America would look quite different without Senate filibusters in the first six years of President Barack Obama’s administration, giving pause to conservatives as President Donald Trump demands an end to the legislative tool.

“This would end the Senate as we know it, and make it just a smaller version of the House,” Brian Darling, president and founder of Liberty Government Affairs, told The Daily Signal. “Getting rid of the filibuster makes it a lot easier to grow government.”

Darling and other conservatives note that Obama failures, such as a “cap and trade” energy bill in his first term and gun control legislation in his second, would have been successes without Senate Republicans’ ability, as the minority party at the time, to block bills by using the legislative filibuster.

“Obamacare would be much worse, because after Scott Brown’s election, Democrats lost their 60-vote majority and they had to dial back,” Darling said.

In early 2010, Brown won the Senate race in Massachusetts, denying Democrats a filibuster-proof majority in the Senate.

The filibuster allows a minority in the Senate, or sometimes just one member, to temporarily block legislation that normally could pass with 51 votes of the chamber’s 100 votes. It takes 60 votes to break a filibuster and advance a bill to a floor vote.

Republicans and Democrats alike have expressed both admiration and disdain for the procedure, depending on which party holds the Senate majority.

Ending the legislative filibuster also would empower Senate leadership and weaken individual members, Darling said.

One example, he said, was when a 2013 effort by Sen. Ted Cruz, R-Texas, to cause a temporary government shutdown kept alive the GOP agenda to repeal Obamacare.

But, reeling from the Senate’s failure to pass any version of legislation to repeal and replace Obamacare, Trump insisted in a series of tweets over the weekend that it is time to do away with the filibuster, which he considers outdated.

A February report by The Heritage Foundation, however, stressed that the “nuclear option”—politicos’ term for ditching the filibuster—isn’t the only means at Republicans’ disposal to combat Democrats’ obstruction.

Rather, the think tank’s report said, standing Senate rules could be effective.

Specifically, the report cited Rule XIX, also known as the two-speech rule, for the Senate floor. The rule allows the Senate to remain in the same legislative day until filibustering members exhaust their ability to speak on a nominee.

The rule may be used to shorten the amount of time senators are allowed to filibuster.

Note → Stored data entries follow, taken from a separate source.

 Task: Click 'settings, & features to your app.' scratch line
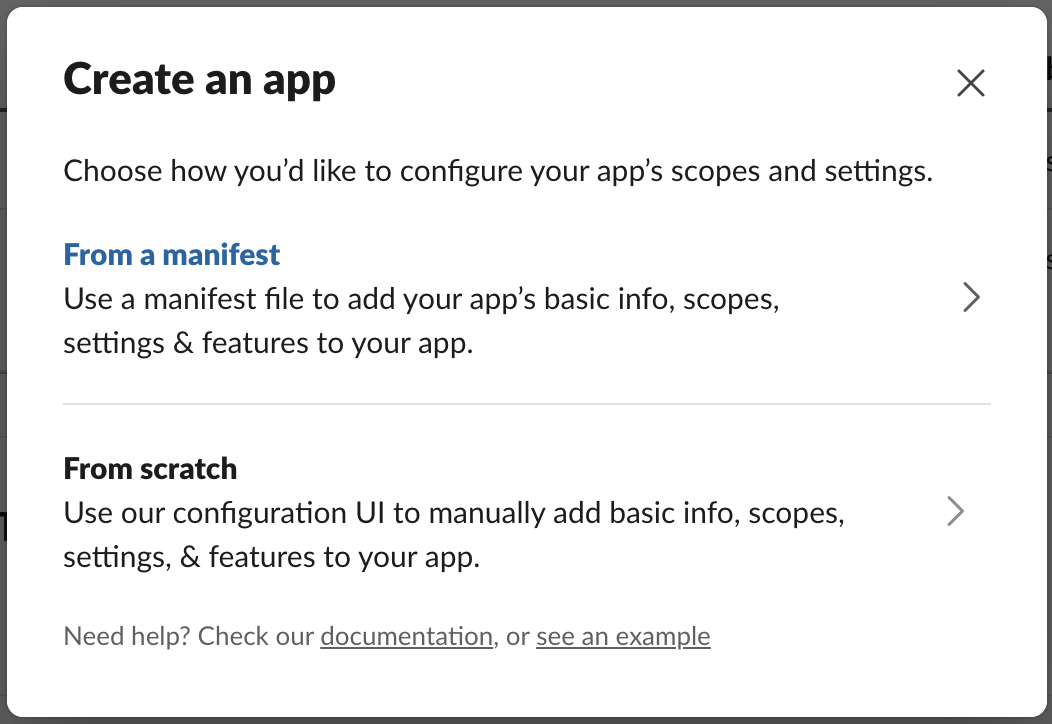pyautogui.click(x=272, y=557)
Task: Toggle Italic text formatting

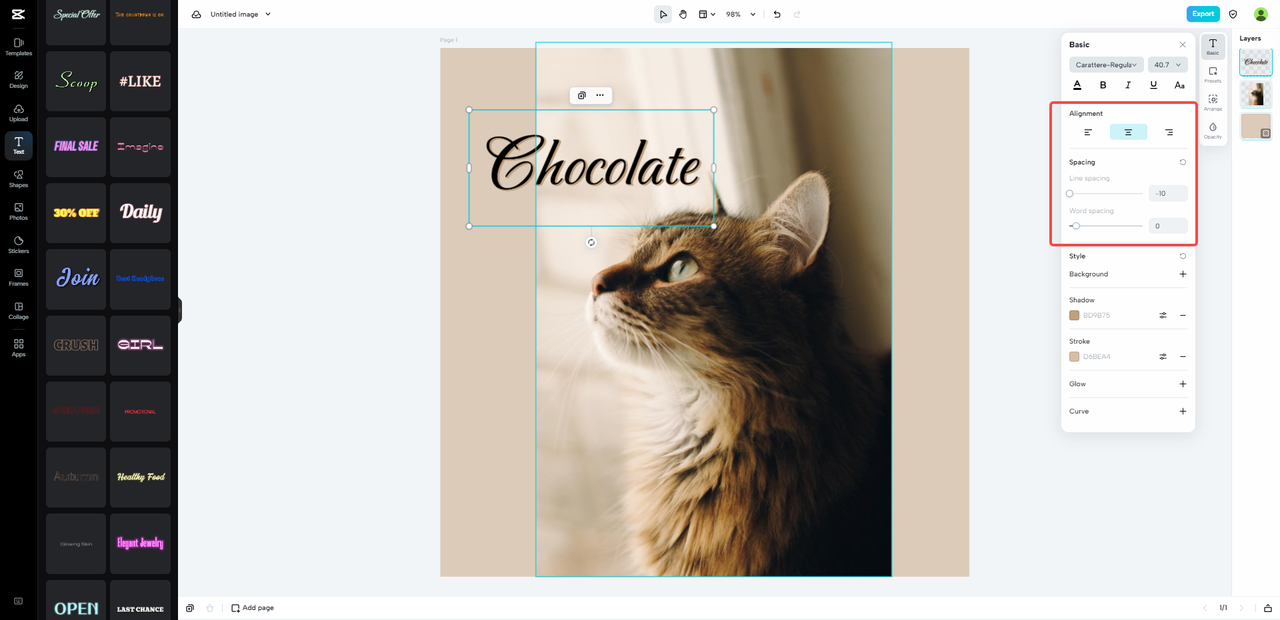Action: click(x=1128, y=85)
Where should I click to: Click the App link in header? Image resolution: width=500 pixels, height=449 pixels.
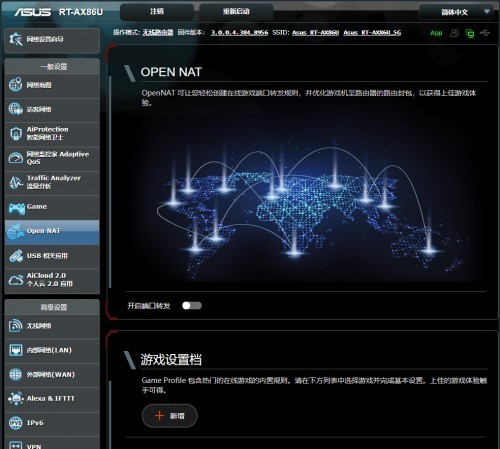(x=436, y=33)
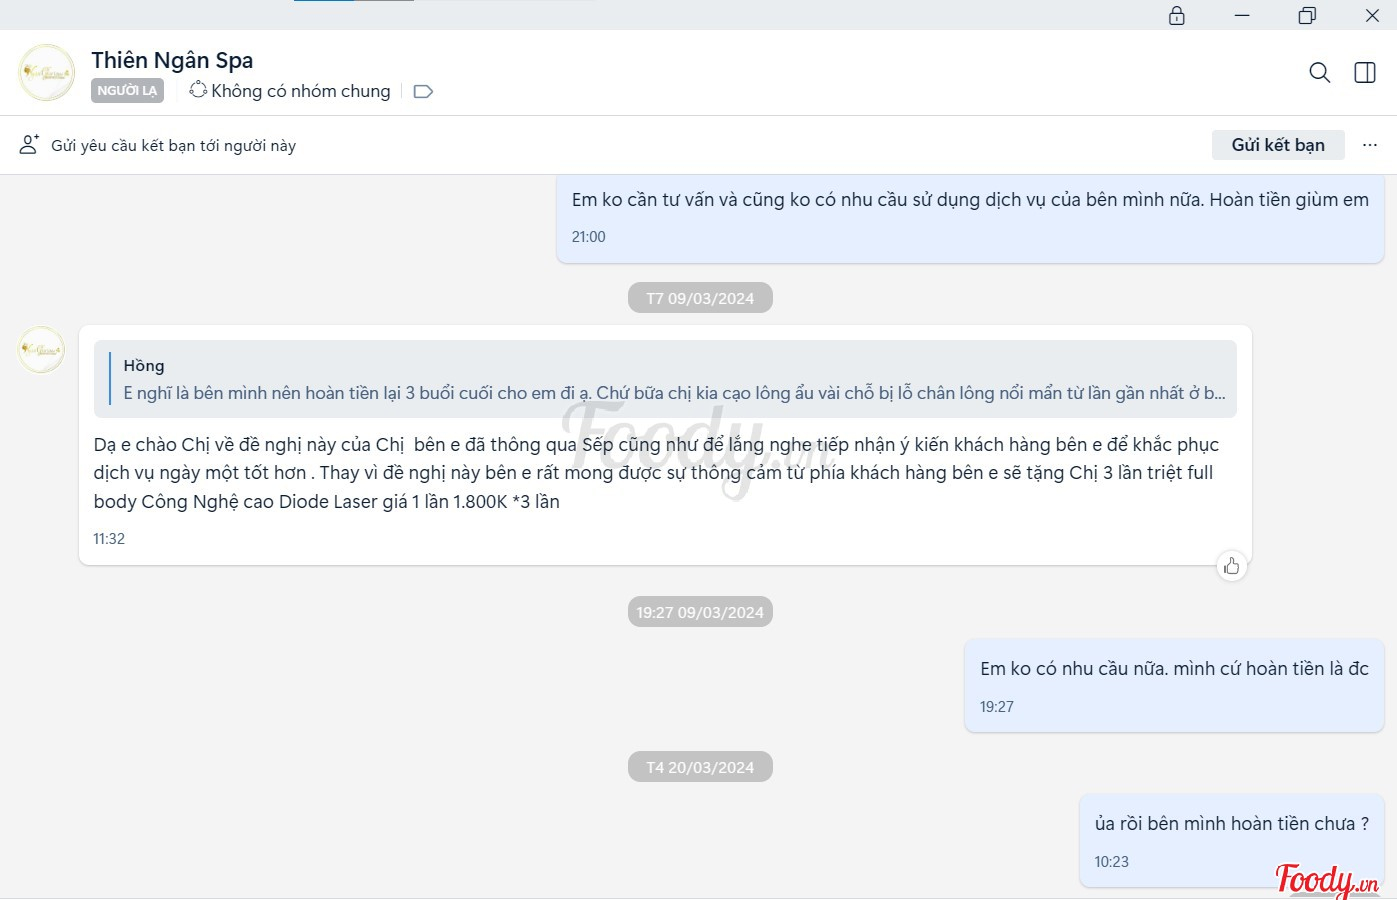The image size is (1397, 900).
Task: Open the quoted message from Hồng
Action: click(665, 379)
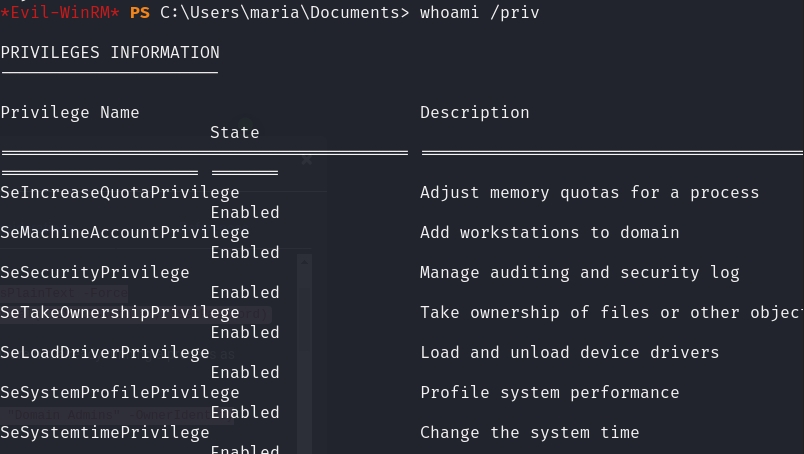The height and width of the screenshot is (454, 804).
Task: Click the Description column header
Action: pyautogui.click(x=474, y=113)
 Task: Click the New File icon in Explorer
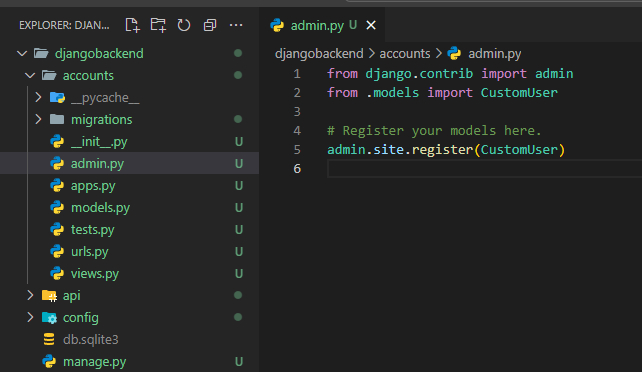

It is in force until no members remain on the Senate floor who wish to speak or are allowed to speak.

In 2013, then-Senate Majority Leader Harry Reid led a change in rules to do away with the filibuster for presidential nominees to judicial posts—primarily as a way to push Obama’s lower court judges through Republicans’ objections.

Reid, D-Nev., carved out an exception for Supreme Court nominees. However, the Republican majority killed it this year in order to confirm Justice Neil Gorsuch to the high court.

Darling, a former aide to Sen. Rand Paul, R-Ky., did a 2011 paper on the filibuster for The Heritage Foundation, where he was in charge of relations with the Senate.

Darling said he supports having the filibuster in place for both judicial nominations and legislation.

But he stressed that doing away with the filibuster for legislation could be a bigger problem. He said that without it, Obama would have signed more bills into law from 2009 through 2014.

In 2010, the House passed the “cap and trade” bill to regulate carbon emissions. The bill died in the Senate, though, when Reid didn’t think he had the support to push it through the chamber, conservatives said.

The bill would have set limits for carbon emissions but allow companies to trade permits to meet the limits. Opponents called it “cap and tax.”

On another front, the 2013 gun control bill sponsored by Sens. Joe Manchin, D-W.V., and Pat Toomey, R-Pa., gained the support of 54 senators but was opposed by 46 senators.

The bill would have required background checks before all commercial gun sales become final. Four Democrats voted against the bill and three other Republicans joined Toomey to support it.

Republican leaders reportedly are unlikely to follow Trump’s advice and turn against the legislative filibuster.

Sen. Jeff Flake, R-Ariz., has been one of the most vocal, telling CBS News it would be a bad idea.

“I don’t want to lurch back and forth every couple of years from one extreme to the other,” Flake said. “Those rules are there for a reason. They’re good. … They invite us to work across the aisle.”

So, what if Democrats simply do away with the legislative filibuster in the Senate if they regain the White House and majorities in Congress? Trump appears to think they would.

Likely not, said Thomas Binion, director of congressional and executive branch relations for The Heritage Foundation.

“No, they won’t” do away with the legislative filibuster, Binion told The Daily Signal, adding about the Democrats:

They’ve had the chance and didn’t. The filibuster protects them, too. They have their own list of things [Republicans] would have done without the filibuster. It also shields them from tough votes for red state Democrats to take.